*THE TASK*: Take the data below and extract the lines from the one with "The height and width of the screenshot is (500, 800)." to the one with "Open info icon", inclusive, exactly as written.

[Saved entries]
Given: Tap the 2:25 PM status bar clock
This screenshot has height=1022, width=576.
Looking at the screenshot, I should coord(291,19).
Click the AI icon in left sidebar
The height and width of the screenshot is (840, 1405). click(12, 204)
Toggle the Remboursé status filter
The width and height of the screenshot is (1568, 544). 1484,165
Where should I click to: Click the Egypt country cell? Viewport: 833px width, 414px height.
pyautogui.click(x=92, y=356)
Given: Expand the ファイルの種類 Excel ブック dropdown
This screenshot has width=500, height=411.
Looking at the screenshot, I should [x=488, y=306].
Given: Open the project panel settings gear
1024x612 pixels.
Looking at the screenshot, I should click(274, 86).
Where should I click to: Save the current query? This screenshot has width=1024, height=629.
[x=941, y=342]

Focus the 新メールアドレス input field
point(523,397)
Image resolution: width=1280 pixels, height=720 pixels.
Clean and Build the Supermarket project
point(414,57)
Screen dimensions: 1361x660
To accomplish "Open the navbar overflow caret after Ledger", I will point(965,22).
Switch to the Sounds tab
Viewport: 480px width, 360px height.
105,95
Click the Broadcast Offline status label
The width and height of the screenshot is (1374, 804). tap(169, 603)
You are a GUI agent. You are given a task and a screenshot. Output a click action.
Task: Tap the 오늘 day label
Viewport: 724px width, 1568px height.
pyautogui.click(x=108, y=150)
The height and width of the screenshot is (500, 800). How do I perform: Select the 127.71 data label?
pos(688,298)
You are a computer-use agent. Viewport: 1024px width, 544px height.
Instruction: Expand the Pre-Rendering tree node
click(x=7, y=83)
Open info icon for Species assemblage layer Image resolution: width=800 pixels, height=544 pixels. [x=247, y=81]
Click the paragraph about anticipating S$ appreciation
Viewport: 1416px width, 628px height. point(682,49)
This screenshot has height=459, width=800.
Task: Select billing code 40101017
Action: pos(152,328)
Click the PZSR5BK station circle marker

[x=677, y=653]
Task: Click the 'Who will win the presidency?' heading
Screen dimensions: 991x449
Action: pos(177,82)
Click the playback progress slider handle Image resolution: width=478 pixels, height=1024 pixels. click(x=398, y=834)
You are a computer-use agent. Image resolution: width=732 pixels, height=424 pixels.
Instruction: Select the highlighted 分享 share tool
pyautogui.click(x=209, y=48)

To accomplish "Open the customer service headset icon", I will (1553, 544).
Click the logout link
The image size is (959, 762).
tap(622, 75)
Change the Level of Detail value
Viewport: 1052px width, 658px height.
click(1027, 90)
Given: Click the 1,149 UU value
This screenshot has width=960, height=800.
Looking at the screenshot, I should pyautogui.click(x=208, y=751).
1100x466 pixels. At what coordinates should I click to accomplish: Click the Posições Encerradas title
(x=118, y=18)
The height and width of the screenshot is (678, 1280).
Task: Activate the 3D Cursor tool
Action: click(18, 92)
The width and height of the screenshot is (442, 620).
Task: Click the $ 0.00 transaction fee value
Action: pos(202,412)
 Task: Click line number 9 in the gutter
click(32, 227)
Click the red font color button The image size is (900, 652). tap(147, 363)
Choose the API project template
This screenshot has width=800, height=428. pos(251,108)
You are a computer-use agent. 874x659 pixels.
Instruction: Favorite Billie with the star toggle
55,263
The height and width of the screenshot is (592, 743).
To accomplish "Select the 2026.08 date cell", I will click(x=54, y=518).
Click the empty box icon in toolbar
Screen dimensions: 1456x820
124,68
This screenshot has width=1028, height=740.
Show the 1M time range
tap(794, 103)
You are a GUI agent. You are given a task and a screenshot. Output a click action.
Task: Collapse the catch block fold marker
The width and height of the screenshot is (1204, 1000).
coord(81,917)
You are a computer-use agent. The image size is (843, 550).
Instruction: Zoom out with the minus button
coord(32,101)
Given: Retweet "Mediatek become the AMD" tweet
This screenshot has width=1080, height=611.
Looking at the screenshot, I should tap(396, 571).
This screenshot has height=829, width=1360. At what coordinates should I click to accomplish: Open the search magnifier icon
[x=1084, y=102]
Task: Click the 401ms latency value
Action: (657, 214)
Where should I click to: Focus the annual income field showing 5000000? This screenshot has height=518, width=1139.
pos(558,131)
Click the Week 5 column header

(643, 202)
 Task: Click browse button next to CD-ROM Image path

*EXERCISE RESPONSE*:
The height and width of the screenshot is (500, 800). How do I perform: Select the 127.71 data label?
pos(688,298)
You are a computer-use agent. Viewport: 1024px width, 544px height.
Instruction: Expand the Pre-Rendering tree node
click(x=7, y=83)
Open info icon for Species assemblage layer Image resolution: width=800 pixels, height=544 pixels. [x=247, y=81]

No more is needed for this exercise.